Wednesday, September 19, 2012

Alison Fraser on "The Tennessee Williams Songbook"

By Rob Hartmann

Broadway regular (and two-time Tony nominee) Alison Fraser, starring in The Tennessee Williams Songbook at the Provincetown Tennessee Williams Festival, discusses her year of Tennessee Williams, how a ukulele chooses you, going platinum blonde, and singing everything from Bessie Smith blues to Noël Coward.

Rob Hartmann: So you premiered The Tennessee Williams Songbook in Mississippi a few weeks ago.

Alison Fraser: Yes, we premiered down in Columbus, Mississippi, the hometown of Mr. Tennessee Williams, which was really fun. It was incredibly exciting, because we didn’t really know how it was going to go together. It’s a very interesting piece – it’s the music that Tennessee Williams wanted put in his various plays. The music is very eclectic. And then the director David Kaplan, the great Tennessee Williams scholar and the curator of the Provincetown Tennessee Williams Festival – you know he’s a world-class scholar of Tennessee Williams, and a terrific director – David has put various pieces of text in with the songs. So, we didn’t know how this hybrid was going to go over with an audience. And, down in Mississippi we had a very sophisticated audience because it was a Tennessee Williams festival, and there were a lot of scholars there and real aficionados – people who are very, very passionate about Tennessee Williams. And it went over like gangbusters.

Of course, just for heritage’s sake, doing it in his hometown was lovely. But I am really looking forward to doing it in Provincetown. For me, this has been the Year of Tennessee Williams. Last year, I was introduced to the Provincetown Tennessee Williams Festival. David Kaplan had called me because they had lost an actress for the finale of the festival. It was called Dirty Shorts, two wonderful erotically tinged short stories, with Michael Urie.

I thought, I’m a good fit for this because, one, I had just finished Love, Loss, and What I Wore, which is reader’s theater – which is what this was. And two – unbeknownst to David Kaplan – among my many hats, one of them is actually reading erotic literature under the name Alison Valentine. So they got the whole package with me, let me tell ya. (Laughs.)
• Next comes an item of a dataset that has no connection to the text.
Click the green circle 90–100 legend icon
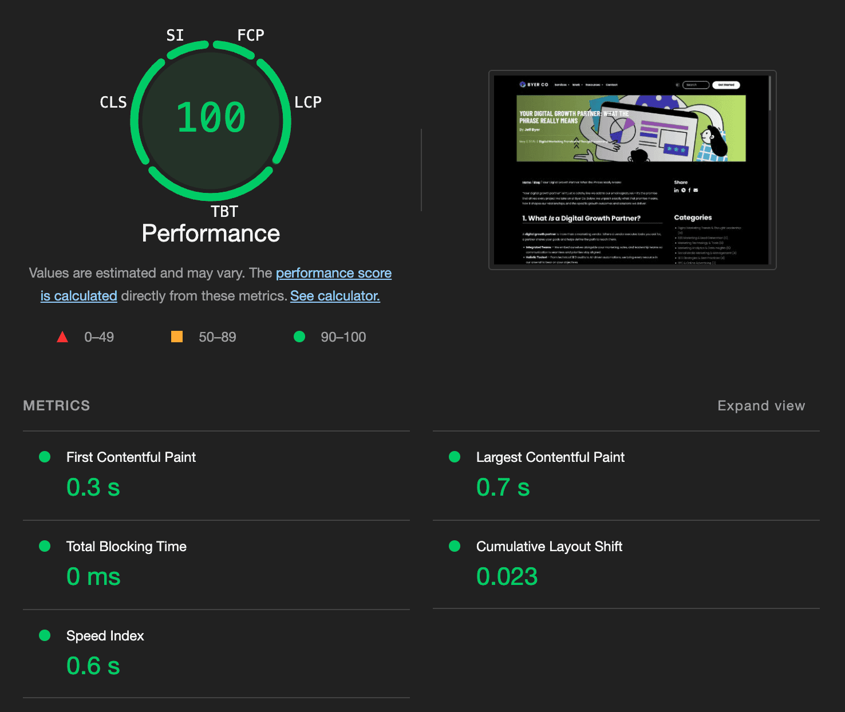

After that, David called me in November and presented this songbook project. I said it was a spectacular idea – thank you so much, I’m thrilled with this. And we started working on it. And then, oddly enough, in the spring, I got cast opposite Shirley Knight, the great Tennessee Williams actress, in In Masks Outrageous and Austere, Tennessee Williams’ last play, at the Culture Project. She’s a good friend of mine, because I had worked with her before in Come Back, Come Back, Wherever You Are, Arthur Laurents’ last play.
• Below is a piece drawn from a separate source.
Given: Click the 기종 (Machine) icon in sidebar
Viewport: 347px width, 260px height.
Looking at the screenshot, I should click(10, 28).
So this has really been the Year of Tennessee Williams for me, and I’m thrilled to go up to Provincetown – it’s really an impressive festival this year. And I have a nine piece band, which is incredible.
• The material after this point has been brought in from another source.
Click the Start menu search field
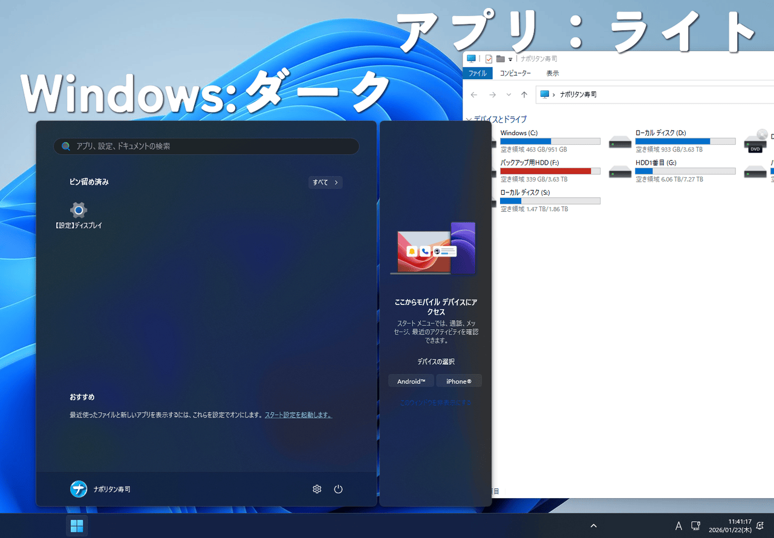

RH: And you’re working with Allison Leyton-Brown. (www.allisonleytonbrown.com)

AF: I knew that she would be a good partner for me on this. I really felt like I needed a female presence on stage with me. And she’s a superb musician – she has a great background in Dixieland and that New Orleans sound that we really need. She’s really a character in the piece as well as the piano player. She’s my familiar, let’s call her. She leads me on my path to musical degradation. (laughs) And redemption!

RH: It sounds like a really interesting collection of songs.

AF: It is, it is. You know, my late husband, Rusty Magee – an astonishing composer –he had this wonderful bit in his live act about “the soundtrack of your life” – the songs that resonate through your entire life, and can evoke certain periods of elation or sadness or romanticism or despondency. That’s what I really think we have here – the soundtrack to Tennessee Williams’ life. As you look at these songs, you can picture him sitting in Columbus, Mississippi with his ear to the tabletop radio and hearing “San Antonio Rose”, or “Sophisticated Lady”, or “St. Louis Blues”, or “Sweet Leilani”. You can really feel his presence in this incredible collection of music. “Bye Bye Blues” is from Vieux Carré; “Come Le Rose” is from The Dog Enchanted by the Divine View. “Estrellita”, which is going to be this magnificent set piece, is from a wonderful short play called Talk To Me Like the Rain … And Let Me Listen. The big monologue I do is from that play. It’s a magnificent monologue which is going to be done opposite a fantastic guitarist playing “Estrellita.”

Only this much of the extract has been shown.